* _Excerpt to read_:
+++

Silvio Pons – Professor of Contemporary History at the Scuola Normale Superiore and the president of the Fondazione Gramsci, Rome. His main field of interest is 20th-century international history, with a particular focus on Communism and the Cold War. He wrote, among others: Stalin and the Inevitable War, 1936-1941 (Einaudi 1995, Frank Cass 2002, Routledge 2014), The Global Revolution. A History of International Communism 1917-1991 (Einaudi 2012, Oxford University Press 2014), and The Rise and Fall of the Italian Communist Party. A Transnational History (Stanford University Press, 2024). He edited A Dictionary of 20th-Century Communism (Einaudi 2006-2007, Princeton University Press 2010) and was General Editor of the Cambridge History of Communism (Cambridge University Press 2017).

Vladimir Tismăneanu - Professor of Politics and Director of the Center for the Study of Post-communist Societies at University of Maryland (College Park), His main field of interest is East European and Russian politics, the collapse of communism, memory, and moral justice in post-authoritarian societies nationalism, threats to liberalism in post-Cold War Europe. the revolutions of 1989 and their aftermath. He wrote, among others” Putin’s Totalitarian Democracy: Ideology, Myth, and Violence in the Twenty-First Century (Palgrave Macmillian, 2019), Reinventing Politics: Eastern Europe from Stalin to Havel ( Free Press, 2003), Fantasies of Salvation: Democracy, Nationalism, and Myth in Post-communist Europe (Princeton University Press, 1998), Stalinism for All Seasons: A Political History of Romanian Communism, Berkeley: University of California Press, 2003.

+++

* _Material provided_:
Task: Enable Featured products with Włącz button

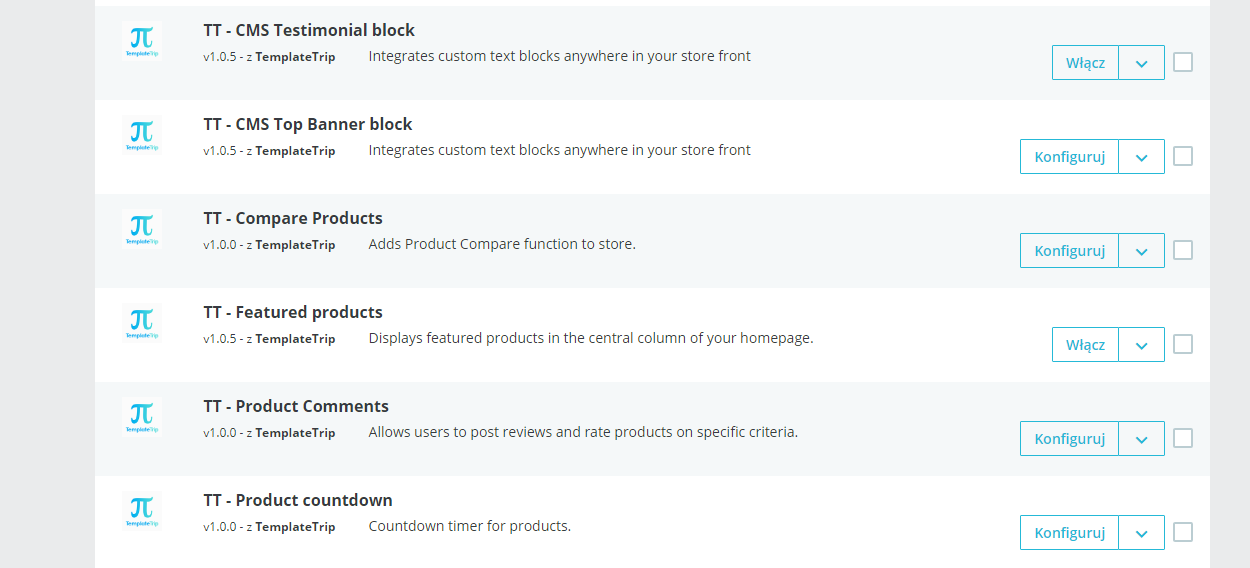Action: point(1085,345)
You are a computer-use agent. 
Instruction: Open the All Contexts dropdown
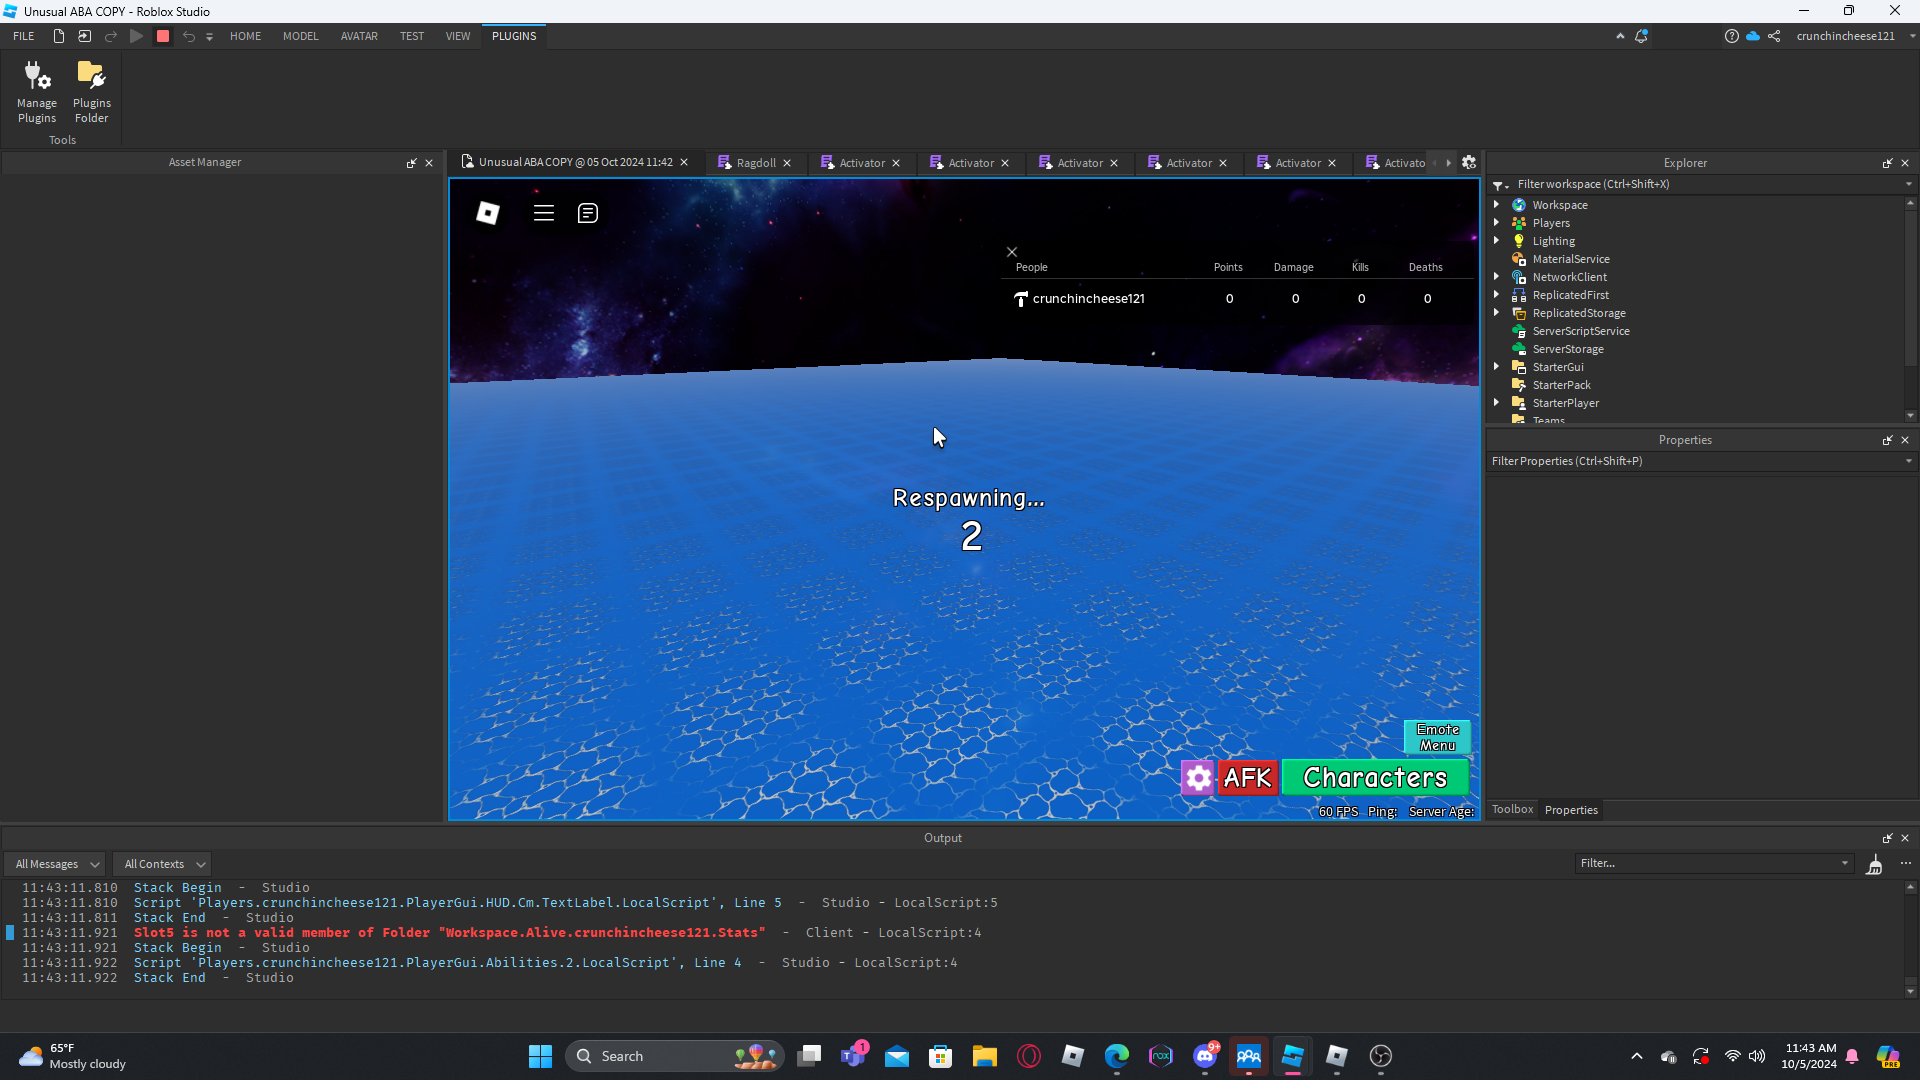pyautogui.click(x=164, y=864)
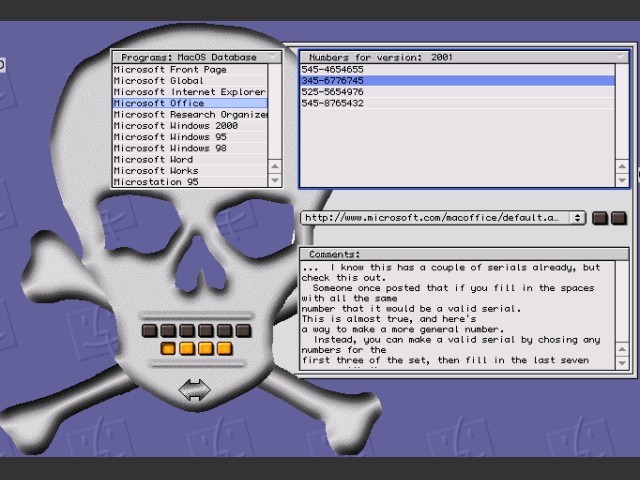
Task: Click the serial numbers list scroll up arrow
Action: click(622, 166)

+++

* _Given request 1_:
Answer these from the scholar profiles above, one line each:
(a) Of which foundation is Silvio Pons the president?
(b) Which center does Vladimir Tismăneanu direct, and at which university?
(c) Which publisher issued Reinventing Politics: Eastern Europe from Stalin to Havel, and in what year?
* _Given request 2_: Turn the paragraph of the scholar profiles that begins "Silvio Pons – Professor of Contemporary History" into a bulleted list that keeps its main facts.

* _Worked answer 1_:
(a) The Fondazione Gramsci, Rome.
(b) The Center for the Study of Post-communist Societies, at the University of Maryland (College Park).
(c) Free Press, 2003.

* _Worked answer 2_:
- Professor of Contemporary History at the Scuola Normale Superiore
- President of the Fondazione Gramsci, Rome
- Main field: 20th-century international history, focusing on Communism and the Cold War
- Books include:
  - Stalin and the Inevitable War, 1936-1941 (Einaudi 1995, Frank Cass 2002, Routledge 2014)
  - The Global Revolution. A History of International Communism 1917-1991 (Einaudi 2012, Oxford University Press 2014)
  - The Rise and Fall of the Italian Communist Party. A Transnational History (Stanford University Press, 2024)
- Editor of A Dictionary of 20th-Century Communism (Einaudi 2006-2007, Princeton University Press 2010)
- General Editor of the Cambridge History of Communism (Cambridge University Press 2017)